Тут прыгали карлики, имевшие самые разные увечья. Их уродливые тела напоминали непонятные древние письмена. Казалось, не гниющие раны и язвы, а искривленные, перекрученные формы тела, сохранив свежесть и жар прежней плоти, испускают внушающую отвращение святость. Полчища мух, как цветочную пыльцу, разносили кровь и гной. Мухи все были жирными и сверкали зеленым золотом.

На спуске к реке с правой стороны был натянут занавес с ярким священным узором, и рядом с людьми, слушавшими, как монах читает молитву, лежал завернутый в полотно покойник.
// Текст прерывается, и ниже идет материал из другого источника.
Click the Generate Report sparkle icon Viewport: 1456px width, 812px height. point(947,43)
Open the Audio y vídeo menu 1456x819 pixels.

Все, казалось, парило над землей. Самые откровенные, самые безобразные стороны существования человеческого тела, его отправления, зловоние, бациллы, трупный яд – все было выставлено на яркий свет и, как испарения реальности, плавало в воздухе Бенареса. То был великолепный в своем безобразии ковер. Тысяча пятьсот храмов и монастырей, храм любви, где на ярко-красных колоннах вырезаны, оттененные черной краской, различные позы полового акта, жилища вдов, упорно ждущих смерти, проводивших целые дни за чтением молитв, их высокие голоса, жители, взрослые, умирающие и мертвые, дети, покрытые струпьями, и дети, умершие у груди матери… Шумный, сотканный из людей и храмов ковер, радостно парящий в воздухе.

Площадь имела уклон в сторону реки, и каждый, кто проходил через нее, естественным образом попадал на самое главное место для омовений – лестницу «жертвы в десять лошадей», жертвы, совершенной, по преданию, творцом вселенной Брахмой.

А внизу тек Ганг – полноводная, темно-желтого цвета река. Сейчас перед глазами Хонды была огромная масса священной воды, которой, благоговейно набранной в латунные чайнички, в Калькутте окропляли лбы верующих и приносимых в жертву животных. Здесь было просто пиршество священного.

Ликование в равной степени переполняло тут и больных, и здоровых, и калек. Тут жирели мухи и черви, а свойственное индусам торжественное, значительное выражение лица было почти безжалостным и исполненным подлинного, не показного благочестия.

Хонда не знал, сможет ли его рационализм слиться с этим нестерпимо палящим даже на закате солнцем, с этим смрадом, с этим речным ветром, несущим миазмы. Он сомневался, сможет ли погрузиться в этот горячий вечерний воздух, напоминавший шерстяную ткань, в которую искусно вплелись доносившиеся отовсюду молитвенные напевы, звон колокольчиков, голоса нищих, стоны больных. Хонда порой пугался: а вдруг его рационализм, подобно спрятанному за пазухой кинжалу, распорет эту безупречную ткань?

Главное – отбросить доводы разума. Столкнувшись с чудом переселения души, Хонда с трудом сохранял трезвость рассудка, которому, как считал с юных лет, необходимо следовать, – то и был его кинжал с зазубринами, и сейчас ему не оставалось ничего другого, как отказаться от своего рационализма и идти в гущу этого потного, грязного, заразного людского сброда.

На спускавшихся к воде лестницах – гатах, – словно грибы, торчали бесчисленные зонтики, под которыми обычно отдыхают те, кто совершает омовение, но до восхода солнца – лучшего времени для обряда – было далеко, и под зонтиками, дававшими мало тени, почти никого не было. Провожатый Хонды спустился к воде и начал переговоры с лодочником. В течение этих бесконечно долгих переговоров Хонда стоял, ожидая, рядом, и спину его раскаленным утюгом обжигало заходящее солнце.

Лодка, принявшая на борт Хонду и его спутника, наконец отвалила от берега. Гат «жертвы в десять лошадей» был почти центральным среди многочисленных лестниц западного берега Ганга. Для осмотра гатов лодка направилась сначала на юг, а потом на север.